China’s claim to Xinjiang, like its claim to Tibet and various other disputed territories, is based on its relationship with neighbouring states during the imperial Qing dynasty from the mid-1600s to its collapse in 1911. China’s neighbours often paid tribute to the Qing emperors, asked their advice, and in return were usually treated benevolently as vassal states.

In the 19th century, China took direct control of eastern Xinjiang – the name means New Territory, which emphasises its colonial status. But in the chaos of the collapse of the Qing dynasty, control of the region was taken over in 1912, by a warlord, Yang Zengxin. After his assassination in 1928, Xinjiang became briefly independent until it was again carved up by Chinese warlords and Soviet Russians.

With Moscow’s acceptance, Mao Zedong’s victorious Communists marched into Xinjiang in 1949. Since then Beijing has pursued a policy of repression of any aspects of Uigher culture seen as a threat to Chinese rule, especially religion, in tandem with economic development, based on encouraging and subsidizing Han Chinese settlers.

Uighers now make up only 45 per cent of Xinjiang’s 22 million people. It is this influx of economically privileged Chinese and their overwhelming of the Uighers in their own country which, as much as the cultural repression, has inspired the violence that started in the 1990s.

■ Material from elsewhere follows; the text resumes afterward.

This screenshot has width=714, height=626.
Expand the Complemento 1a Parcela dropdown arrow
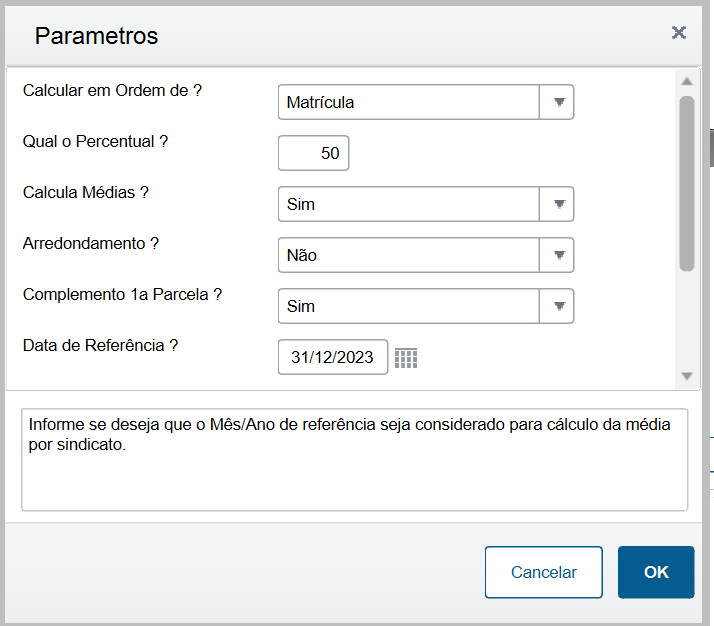(556, 306)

Xinjiang borders eight countries, five of them – Pakistan, Afghanistan, Kazakhstan, Kyrgyzstan, and Tajikistan – predominantly Muslim. Political activism in Xinjiang has thus inevitably been influenced by the rise of militant Islam stemming from Moscow’s invasion of Afghanistan in 1979.

As Chinese repression in Xinjiang has increased, hundreds of Uighers have fled across the borders into Afghanistan and the lawless north-western tribal areas of Pakistan. Here they have been welcomed and become closely allied with both the Afghan and Pakistan Taliban groups as well as with what remains of al-Qaida in the region.

The Reuters news agency reported today that Pakistan intelligence officers say they believe there are about 400 Uigher fighters in the North Waziristan district, while Afghan Taliban sources say there are 250 Uigher militants in Afghanistan’s Nuristan and Kunar provinces.

Beijing continues to urge its ally, Pakistan, to hand over Uigher militants, and Islamabad has done so when possible, but it does not control the area where most of the fighters are hiding out.

The Chinese government’s policy toward Xinjiang, which it also applies to Tibet, of intense security deployment tempered by massive economic investment, can keep the situation under control for a while. But as China’s economy enters a downturn, restricting the government’s ability to give subsidies, and as repression breeds growing Uigher militancy, this approach will become more and more difficult to sustain.